Quiet in a time of change

You may have noticed that the site has become… well… UX-related book reviews mostly.

That’s not an accident — I’m reading more than I have in decades, and I do my best to review good books because reviews are a driver for sales, and good authors deserve to be rewarded for being good authors.

But it’s also an acknowledgement that I’m not talking about much else in UX right now. Even on The Interconnected, which is my usual ranting locus, the site was virtually silent last year.

Last year, I think we can all agree, was rough.

This year so far is better but that doesn’t mean much. When I walk the half marathon in Virginia Beach, mile 11 over the damned bridge is hell, but it being stupid hard doesn’t suddenly move the finish line closer.

Still, I think there’s a finish line around the corner, so I shall trudge on until I can fall onto the beach and soak my feet in the ocean.
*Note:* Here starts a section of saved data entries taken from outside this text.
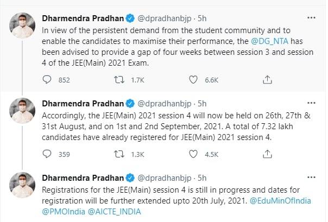Click the 5h timestamp on third tweet
Image resolution: width=328 pixels, height=222 pixels.
(x=200, y=177)
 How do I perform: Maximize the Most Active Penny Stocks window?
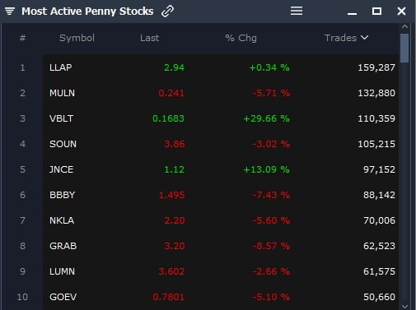tap(376, 12)
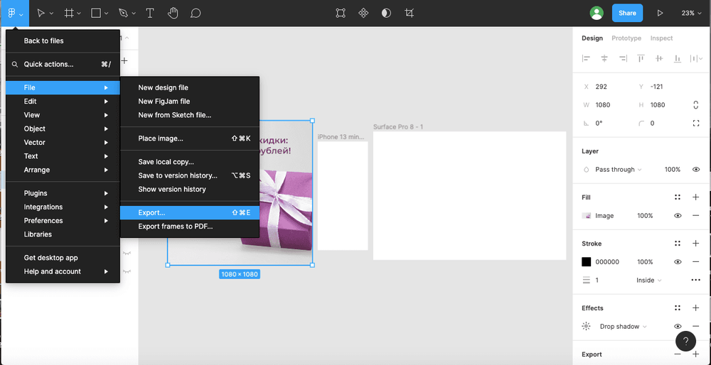711x365 pixels.
Task: Click the Add comment tool
Action: tap(196, 13)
Things that are looking up:

  • I have a new job at Vertex, Inc. where we design software that calculates sales tax and VAT. I am pro-fair-taxes and also pro-make-taxes-easy, and in a lot of places (for better or worse) sales taxes fund lots of important local initiatives, so at least at the moment it feels like a good fit. I’m two months in and I haven’t seriously pissed anyone off yet, but the day is still young.
  • I’m seeing more and more people in our industry concerned about accessibility and making things more equitable for all, regardless of disability. I refuse to say that the pandemic has any silver linings with 500,000 dead in my country alone. I will say that hard-earned lessons are still lessons, and hopefully we’ll come out of this with more accessible jobs, more accessible websites, and more people giving a damn about their own impacts on their neighbors’ ability to survive in an increasingly technical world.
  • While we’re on the subject of survival, there’ll be a review coming up sometime soon on Sustainable Web Design by Tom Greenwood. I’m about halfway through now and already recommending it to coworkers. Many of the goals in the book align with accessibility goals and good information architecture goals, so I think it could become an asset in convincing our higher-ups (especially in enterprise product design) that good web design = good business, both on the surface and within the code.
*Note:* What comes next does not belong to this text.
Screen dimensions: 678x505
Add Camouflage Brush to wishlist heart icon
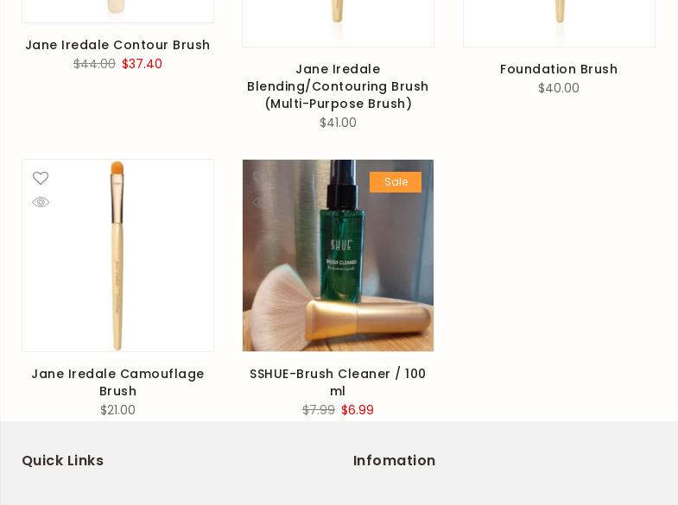(41, 179)
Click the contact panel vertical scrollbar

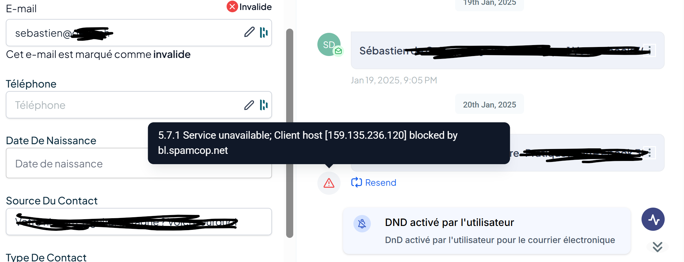[290, 133]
I’m also working (slowly) on my own accessibility website, trying to bring together information from the WCAG and the Deque online training classes I’m taking, articles that I rely on, other books, etc.. The ultimate goal is somewhere that people can navigate through a list of components and find something that says “Oh, buttons? Here are all the WCAG guidelines, info on how to hit them, and info on how to test them, all in one place.”

That’s taking longer than I thought it would because

  1. pandemic;
  2. constant exhaustion;
  3. I am the world’s worst estimator.

May you also be within sight of the next milestone, and may your strength hold out until you get there.